On 2022-11-24 14:01, Tobias Fiebig via mailop wrote:

And to circle back to on-topic: The result of that is what then pops up in 
/var/log/maillog.
So it isn't about 'should VT change [something]'; It is more 'shouldn't society 
change the incentive structure and general setup around academia as a whole'?
I have quite some opinions there, boiling down to the answers 'yes' (and 
suspect most here will agree with that).
But that is not really in my power; So I try to do what I can instead 
(channeling results of the system into a more manageable frame, while trying to 
teach those students I directly work with at the institution I am at).

At the risk of being frowned down upon for this for being arguably off topic or mean-spirited, I feel I must venture an opinion, even as a tiny operator, because I have had extensive experience with how academia works and have dealt with this repeatedly.

This "oh what can I do, woe is me" responsibility-diffusing rhetoric belongs with junior, recently hired teaching assistants, not professors with tenure. Isn't it professors who, after all, in fact run the universities? Who provides and sets the academic standards and practices, if not they? Who populates the commitees? Or do we further diffuse responsibility for bad research practices up to the govenment, another academic trope? Who is this "academia"?

How about a more honest: "This is how the questionnaire is and will remain, we have no time to change it now, feel free to not fill it in. We'll do better next time" and be done with it? Because I didn't see any willingness to change something in the questionnaire in light of the criticism in this forum.
* How about adding info to/changing the upfront consent statement?
* Making questions optional is not really confidence-inspiring, feels like a quick fix solution to "get on with it", a practice I've seen used when there is no time to go over and redo a questionnaire due to having to get it through committees again. * You claimed GDPR work was done.

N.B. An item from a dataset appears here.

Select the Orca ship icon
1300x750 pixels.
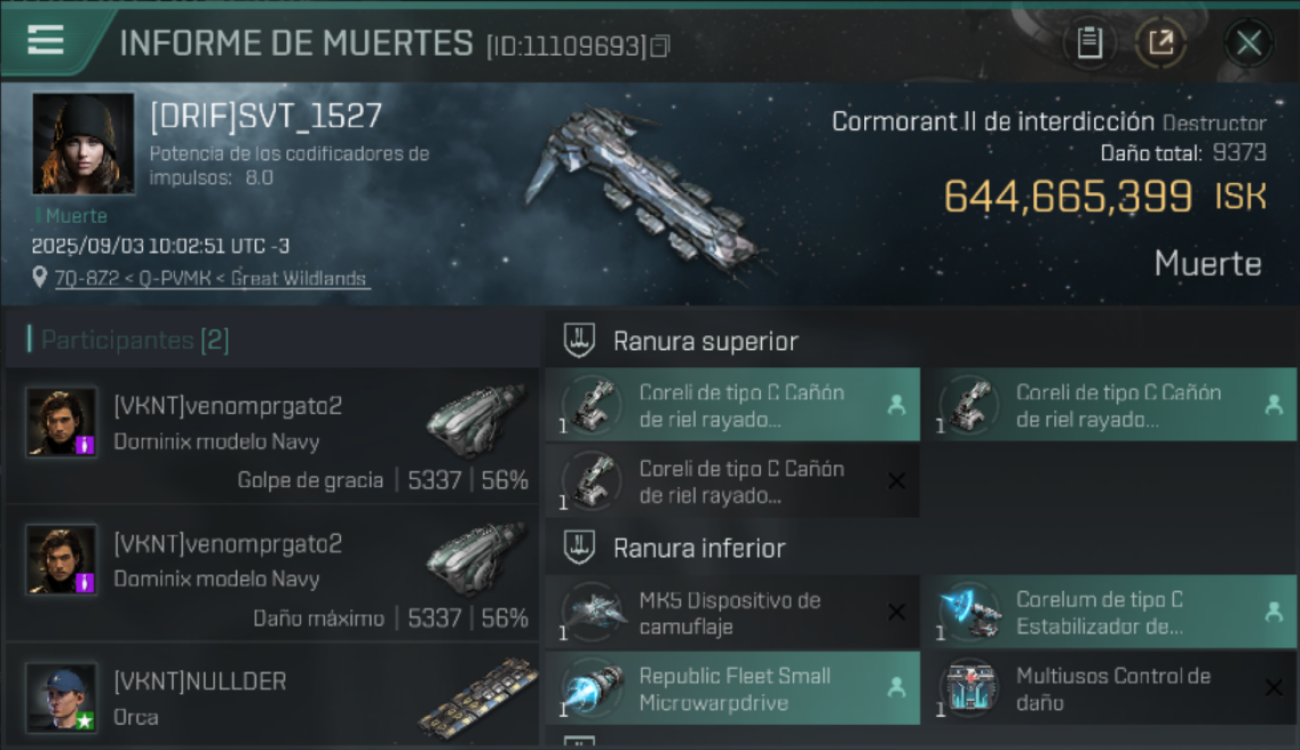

Is surveymonkey more GDPR-compliant than Google forms? How about using your own self-hosted platform, for example? They're zero cost, secure and easy to set up and I would trust something you self-manage more. Surely you have the know-how.

All that said, I am all for research on the subject of mail protocols and practice and sincerely hope this work produces useful results, hopefully also truly representative of practice in the field. Good luck to you.